> [Texto]:
Ciencia y humanismo han de ser un brazo y no un muro que separa
razón y sentimiento.
Pablo
Picasso
Pues sí, puedo decir que yo me acuerdo del muro de Berlín. Mis
recuerdos datan de dos momentos y circunstancias diferentes: El día que
inició su construcción y el año en que fue derribado.
Era el 13 de agosto de 1961
y yo tenía unos 4 años cuando dieron la noticia por la TV de que en una
ciudad alemana se estaba iniciando la construcción de un muro. Me llamó
la atención que quisieran dividir a una ciudad en dos con una pared,
pero lo que más me impactó fue ver en la pantalla de nuestra televisión
marca Emerson (a forzoso ByN) la cara de algunos Berlineses llorando.
Pregunté a mis papás cual era el motivo de su llanto y ellos me
respondieron que estaban separando a la gente, a las familias y que
lloraban porque pensaban que jamás volverían a ver a sus familiares que
habían quedado del otro lado.
Sí me
impresionó y lloré solo de imaginarme el dolor de los niños que serían
separados de sus padres por obra de unos locos desquiciados. Ese
recuerdo de angustia y tristeza me acompañó muchos años y sólo mucho
después entendí que la intolerancia política era la causa de ese
absurdo.

> [Datos proporcionados]:
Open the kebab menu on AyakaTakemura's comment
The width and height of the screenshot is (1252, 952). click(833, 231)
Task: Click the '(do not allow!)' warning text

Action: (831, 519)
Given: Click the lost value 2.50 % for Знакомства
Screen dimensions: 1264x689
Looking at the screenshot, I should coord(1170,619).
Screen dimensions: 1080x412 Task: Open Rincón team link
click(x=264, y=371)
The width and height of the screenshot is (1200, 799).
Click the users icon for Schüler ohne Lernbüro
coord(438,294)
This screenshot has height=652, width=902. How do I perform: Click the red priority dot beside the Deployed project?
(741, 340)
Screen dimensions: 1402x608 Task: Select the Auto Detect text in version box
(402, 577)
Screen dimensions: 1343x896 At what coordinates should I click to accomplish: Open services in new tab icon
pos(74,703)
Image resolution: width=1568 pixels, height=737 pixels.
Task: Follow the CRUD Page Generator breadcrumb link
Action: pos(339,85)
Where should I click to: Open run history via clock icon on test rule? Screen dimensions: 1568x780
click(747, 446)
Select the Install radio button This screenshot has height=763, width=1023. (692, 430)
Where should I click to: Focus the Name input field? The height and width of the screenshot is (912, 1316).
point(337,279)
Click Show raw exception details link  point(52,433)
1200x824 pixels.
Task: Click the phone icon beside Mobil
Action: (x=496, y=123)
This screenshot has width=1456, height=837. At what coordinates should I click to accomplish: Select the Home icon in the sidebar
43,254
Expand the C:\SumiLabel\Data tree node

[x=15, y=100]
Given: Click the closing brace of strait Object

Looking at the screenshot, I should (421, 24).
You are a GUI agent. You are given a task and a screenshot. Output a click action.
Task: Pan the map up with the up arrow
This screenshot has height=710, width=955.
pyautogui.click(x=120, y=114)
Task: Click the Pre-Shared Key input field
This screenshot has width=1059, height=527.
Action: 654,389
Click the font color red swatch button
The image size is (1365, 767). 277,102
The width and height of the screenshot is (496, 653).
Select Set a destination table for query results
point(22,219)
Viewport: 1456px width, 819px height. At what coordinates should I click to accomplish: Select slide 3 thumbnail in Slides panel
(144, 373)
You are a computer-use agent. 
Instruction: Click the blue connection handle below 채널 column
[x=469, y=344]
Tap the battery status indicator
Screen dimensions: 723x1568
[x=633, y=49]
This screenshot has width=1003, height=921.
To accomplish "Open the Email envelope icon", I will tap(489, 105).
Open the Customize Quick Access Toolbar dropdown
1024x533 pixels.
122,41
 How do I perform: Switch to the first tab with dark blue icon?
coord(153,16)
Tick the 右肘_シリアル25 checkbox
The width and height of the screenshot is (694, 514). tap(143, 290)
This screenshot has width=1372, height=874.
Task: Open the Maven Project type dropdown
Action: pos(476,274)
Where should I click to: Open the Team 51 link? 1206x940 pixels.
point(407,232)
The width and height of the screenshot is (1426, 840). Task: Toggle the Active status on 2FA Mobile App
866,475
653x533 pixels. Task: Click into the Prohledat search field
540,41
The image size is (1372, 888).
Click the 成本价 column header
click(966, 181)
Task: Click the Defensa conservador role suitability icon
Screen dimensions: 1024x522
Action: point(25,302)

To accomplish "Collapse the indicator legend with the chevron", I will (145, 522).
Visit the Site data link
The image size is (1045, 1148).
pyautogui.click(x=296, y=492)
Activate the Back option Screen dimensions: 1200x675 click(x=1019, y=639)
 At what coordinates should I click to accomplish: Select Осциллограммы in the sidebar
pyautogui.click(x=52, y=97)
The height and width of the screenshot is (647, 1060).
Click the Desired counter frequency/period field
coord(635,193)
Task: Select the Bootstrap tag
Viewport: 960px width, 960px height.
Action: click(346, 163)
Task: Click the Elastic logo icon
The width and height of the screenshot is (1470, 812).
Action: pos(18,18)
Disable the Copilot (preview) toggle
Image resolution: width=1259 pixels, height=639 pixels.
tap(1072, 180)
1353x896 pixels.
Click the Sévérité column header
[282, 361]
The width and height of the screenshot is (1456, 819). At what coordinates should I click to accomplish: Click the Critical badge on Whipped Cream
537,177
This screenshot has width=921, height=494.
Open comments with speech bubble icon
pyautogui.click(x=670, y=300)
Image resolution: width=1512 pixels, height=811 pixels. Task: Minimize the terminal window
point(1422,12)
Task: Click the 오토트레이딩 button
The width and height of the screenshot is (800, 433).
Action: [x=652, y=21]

> [Objetivo]:
Según el texto, ¿de qué marca era el televisor en el que se vieron las caras de algunos berlineses llorando? Responde basándote solo en el texto.

> [La solución]:
Era un televisor marca Emerson.